Но в этом году ему было труднее позабыть летние чувства и переживания. Слишком резкими чертами врезался в его душу образ Люце, слишком сильно он чувствовал ее очарование, чтобы лишенные новизны медитации, реколлекции или исповеди могли изгладить этот образ. Правда, Васарис боролся с этими воспоминаниями, но, борясь, только оживлял их.
И ярче всего оживала в его памяти сцена в саду лунной ночью. С течением времени стал изменяться и взгляд его на эту сцену. Куда делись упреки в сторону Люце, которыми он прикрывал свою семинарскую робость, за то, что она «по бабьему обычаю» сразу же вздумала целоваться, — осталось лишь сознание собственной трусости. Мало-помалу просыпалось чувство сожаления — почему он не поцеловал ее? Он не мог простить себе, что оттолкнул девушку, которая вняла лишь голосу своего сердца. Он упустил единственный случай в жизни испытать то, о чем не смел даже мечтать. И почему? Ведь он еще не иподиакон. А теперь все кончено — он никогда, никогда не поцелует ее… У Васариса голова кружилась при мысли, что он мог поцеловать Люците в ту сказочную, лунную ночь и что это не повторится больше никогда, никогда…

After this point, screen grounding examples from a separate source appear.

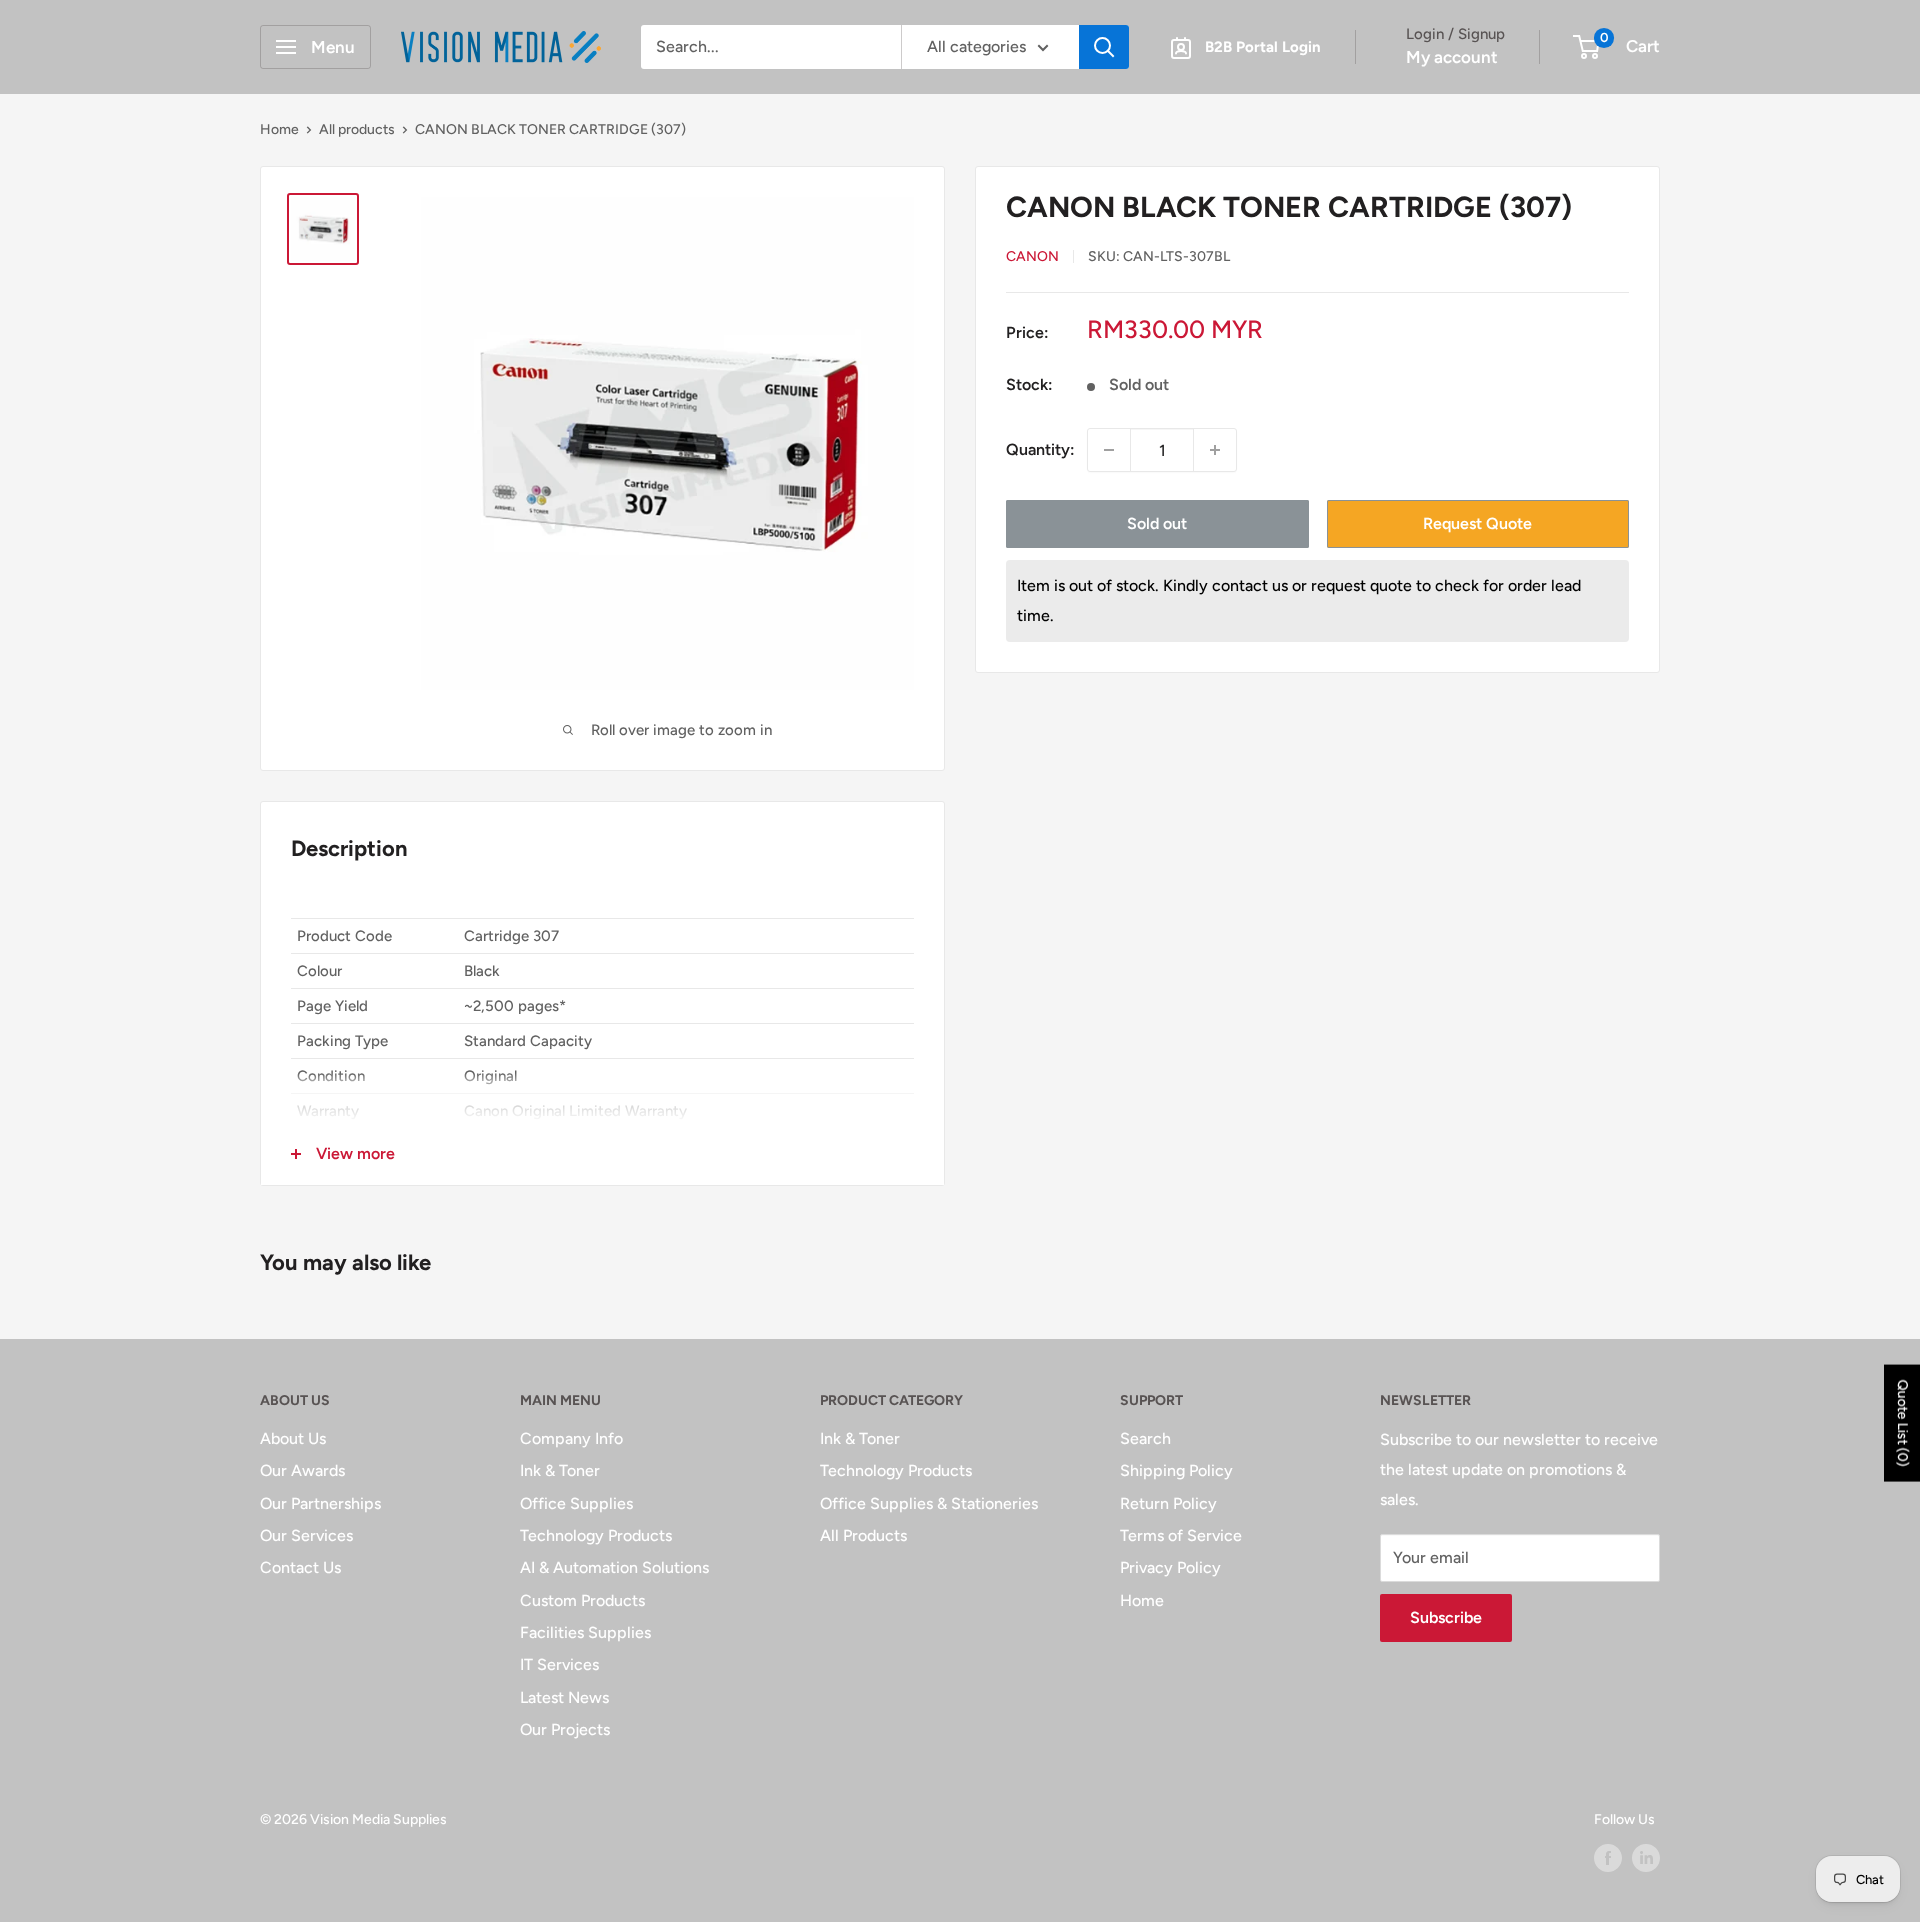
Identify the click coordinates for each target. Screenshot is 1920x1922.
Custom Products (582, 1600)
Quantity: (1040, 450)
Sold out (1157, 523)
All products (357, 129)
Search (1145, 1438)
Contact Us (300, 1567)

Помимо этих мыслей-мечтаний, которые не оставляли Васариса со времени каникул, его мучили и другие заботы, возникавшие в семинарской тиши в минуты сосредоточенности. Его страшило сознание, что он уже на пятом курсе и в конце года его, и в самом деле, могут поставить пред алтарем и посвятить в иподиаконы.

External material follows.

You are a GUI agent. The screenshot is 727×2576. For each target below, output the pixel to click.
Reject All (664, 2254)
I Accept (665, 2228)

Васариса раздирали противоречивые стремления, и он стал еще более замкнутым, чем прежде. Ближайшим друзьям и то жутко становилось, когда они оставались с ним, — каждый замечал его болезненную уязвимость.
Именно в эту пору Васарис снова принялся за писание. Он больше не вымучивал из себя сухие стихи об идеалах, но не последовал и совету Люце писать о любви. Он просто писал для самого себя. Писал о том, что его волновало, о своих муках. Он как будто хотел избавиться от неотвязной тревоги, которая иногда целыми днями терзала его. В этих стихах отражалась его внутренняя жизнь, омрачаемая множеством противоречий. В его лирике звучал не только голос мятежной юности, грусть и резиньяция, но и глубокое страдание, вызванное тем, что противоречия пустили корни в его сердце и он не находил в себе сил вырвать их.
Тогда-то и зародились те мотивы его поэзии, которые впоследствии, многое пережив, он выразил с большей силой. Тогда же им был сделан решающий шаг по тому опасному пути, идя по которому, поэт так разрушает и истощает себя, что у него уже не остается ни побуждений к творчеству, ни творческих сил. Но у Васариса осталась единственная, неподвластная запрету тема творчества — его собственное «я». Все остальные были либо под запретом, либо недоступны.